Collect every line in the entries below that contains the string "Save", and copy each such line. Case counts, so only that exact capitalization matches.

Element and text location data
····················
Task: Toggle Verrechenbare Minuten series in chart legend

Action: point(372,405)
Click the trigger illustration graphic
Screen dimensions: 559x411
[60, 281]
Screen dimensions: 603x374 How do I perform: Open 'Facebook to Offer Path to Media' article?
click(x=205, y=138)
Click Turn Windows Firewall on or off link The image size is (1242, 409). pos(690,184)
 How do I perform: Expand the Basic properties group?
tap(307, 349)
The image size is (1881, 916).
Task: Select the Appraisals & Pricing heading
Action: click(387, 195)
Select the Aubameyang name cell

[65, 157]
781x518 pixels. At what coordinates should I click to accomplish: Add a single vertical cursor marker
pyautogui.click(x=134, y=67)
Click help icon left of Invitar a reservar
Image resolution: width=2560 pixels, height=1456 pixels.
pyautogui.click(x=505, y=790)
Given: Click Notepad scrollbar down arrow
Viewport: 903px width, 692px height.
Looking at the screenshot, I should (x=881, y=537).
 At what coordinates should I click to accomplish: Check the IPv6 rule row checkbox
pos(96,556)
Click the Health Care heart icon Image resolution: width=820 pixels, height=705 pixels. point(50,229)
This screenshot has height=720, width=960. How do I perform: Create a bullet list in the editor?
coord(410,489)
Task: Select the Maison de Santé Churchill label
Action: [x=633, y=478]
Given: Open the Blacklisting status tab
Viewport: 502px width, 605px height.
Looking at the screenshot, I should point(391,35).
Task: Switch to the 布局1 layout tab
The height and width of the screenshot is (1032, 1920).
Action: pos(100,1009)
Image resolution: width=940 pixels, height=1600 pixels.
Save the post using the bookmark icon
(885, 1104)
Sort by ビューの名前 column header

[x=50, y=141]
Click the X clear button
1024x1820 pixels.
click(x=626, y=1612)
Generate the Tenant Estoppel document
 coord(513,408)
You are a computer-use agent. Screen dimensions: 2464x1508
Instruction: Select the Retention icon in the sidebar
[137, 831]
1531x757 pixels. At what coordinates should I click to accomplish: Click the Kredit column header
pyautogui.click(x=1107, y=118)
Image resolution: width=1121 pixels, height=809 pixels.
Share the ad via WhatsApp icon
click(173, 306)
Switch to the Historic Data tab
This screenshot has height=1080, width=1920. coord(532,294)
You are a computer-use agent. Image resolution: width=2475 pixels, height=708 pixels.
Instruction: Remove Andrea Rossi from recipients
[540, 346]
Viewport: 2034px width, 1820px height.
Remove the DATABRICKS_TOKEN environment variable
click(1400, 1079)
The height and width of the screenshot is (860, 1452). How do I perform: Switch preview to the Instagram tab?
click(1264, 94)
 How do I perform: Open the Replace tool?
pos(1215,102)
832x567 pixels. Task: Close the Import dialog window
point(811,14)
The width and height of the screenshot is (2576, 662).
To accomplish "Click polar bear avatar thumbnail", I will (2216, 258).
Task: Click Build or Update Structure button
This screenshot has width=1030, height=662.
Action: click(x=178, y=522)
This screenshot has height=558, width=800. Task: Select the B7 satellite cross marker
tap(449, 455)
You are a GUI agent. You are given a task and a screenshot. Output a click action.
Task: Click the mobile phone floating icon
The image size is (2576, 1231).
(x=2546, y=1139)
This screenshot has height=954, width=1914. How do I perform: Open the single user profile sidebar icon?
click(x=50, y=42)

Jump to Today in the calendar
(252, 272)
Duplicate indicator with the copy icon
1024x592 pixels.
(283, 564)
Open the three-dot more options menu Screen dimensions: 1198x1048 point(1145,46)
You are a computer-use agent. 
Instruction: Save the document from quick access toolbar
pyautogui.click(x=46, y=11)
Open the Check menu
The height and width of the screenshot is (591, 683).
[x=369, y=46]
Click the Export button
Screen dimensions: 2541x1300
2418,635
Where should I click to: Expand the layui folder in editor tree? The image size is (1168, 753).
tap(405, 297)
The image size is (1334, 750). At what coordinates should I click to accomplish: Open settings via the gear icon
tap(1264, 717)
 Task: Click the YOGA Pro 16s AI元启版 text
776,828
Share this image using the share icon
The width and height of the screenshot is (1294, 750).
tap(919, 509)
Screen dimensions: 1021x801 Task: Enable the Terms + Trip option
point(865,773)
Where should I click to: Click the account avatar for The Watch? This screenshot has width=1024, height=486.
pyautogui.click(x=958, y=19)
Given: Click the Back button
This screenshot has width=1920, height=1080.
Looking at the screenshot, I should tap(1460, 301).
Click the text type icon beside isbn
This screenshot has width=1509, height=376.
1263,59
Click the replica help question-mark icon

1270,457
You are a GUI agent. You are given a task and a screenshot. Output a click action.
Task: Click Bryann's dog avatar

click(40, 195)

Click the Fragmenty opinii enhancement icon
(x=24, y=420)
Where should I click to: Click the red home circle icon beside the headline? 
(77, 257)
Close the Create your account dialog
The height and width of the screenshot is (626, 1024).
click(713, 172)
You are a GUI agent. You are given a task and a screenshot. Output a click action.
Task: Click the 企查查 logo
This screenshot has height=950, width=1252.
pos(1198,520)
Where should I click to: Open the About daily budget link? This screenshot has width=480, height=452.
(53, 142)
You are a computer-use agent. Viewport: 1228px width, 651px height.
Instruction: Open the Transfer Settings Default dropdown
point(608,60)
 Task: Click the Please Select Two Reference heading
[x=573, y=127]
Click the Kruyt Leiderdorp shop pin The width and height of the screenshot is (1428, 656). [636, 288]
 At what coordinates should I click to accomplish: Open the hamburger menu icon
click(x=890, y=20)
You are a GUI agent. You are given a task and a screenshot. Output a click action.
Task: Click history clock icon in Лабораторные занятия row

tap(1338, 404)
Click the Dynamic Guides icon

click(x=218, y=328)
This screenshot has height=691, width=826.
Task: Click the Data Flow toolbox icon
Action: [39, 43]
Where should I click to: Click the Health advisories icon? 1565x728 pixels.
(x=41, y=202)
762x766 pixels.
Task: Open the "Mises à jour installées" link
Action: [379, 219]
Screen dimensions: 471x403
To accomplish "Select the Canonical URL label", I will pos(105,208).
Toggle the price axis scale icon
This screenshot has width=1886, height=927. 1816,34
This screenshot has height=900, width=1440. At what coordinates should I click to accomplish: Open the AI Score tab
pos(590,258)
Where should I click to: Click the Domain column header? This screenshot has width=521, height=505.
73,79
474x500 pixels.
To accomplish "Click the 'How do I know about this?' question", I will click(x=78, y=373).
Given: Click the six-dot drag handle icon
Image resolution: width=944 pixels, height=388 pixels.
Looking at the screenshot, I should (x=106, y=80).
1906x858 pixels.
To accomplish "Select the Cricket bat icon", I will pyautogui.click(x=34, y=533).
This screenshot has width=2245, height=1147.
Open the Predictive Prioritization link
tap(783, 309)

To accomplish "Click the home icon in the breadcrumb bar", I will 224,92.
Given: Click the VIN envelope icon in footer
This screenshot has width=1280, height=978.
····················
> _Task response_
Save the post using the bookmark icon
Instruction: Save the document from quick access toolbar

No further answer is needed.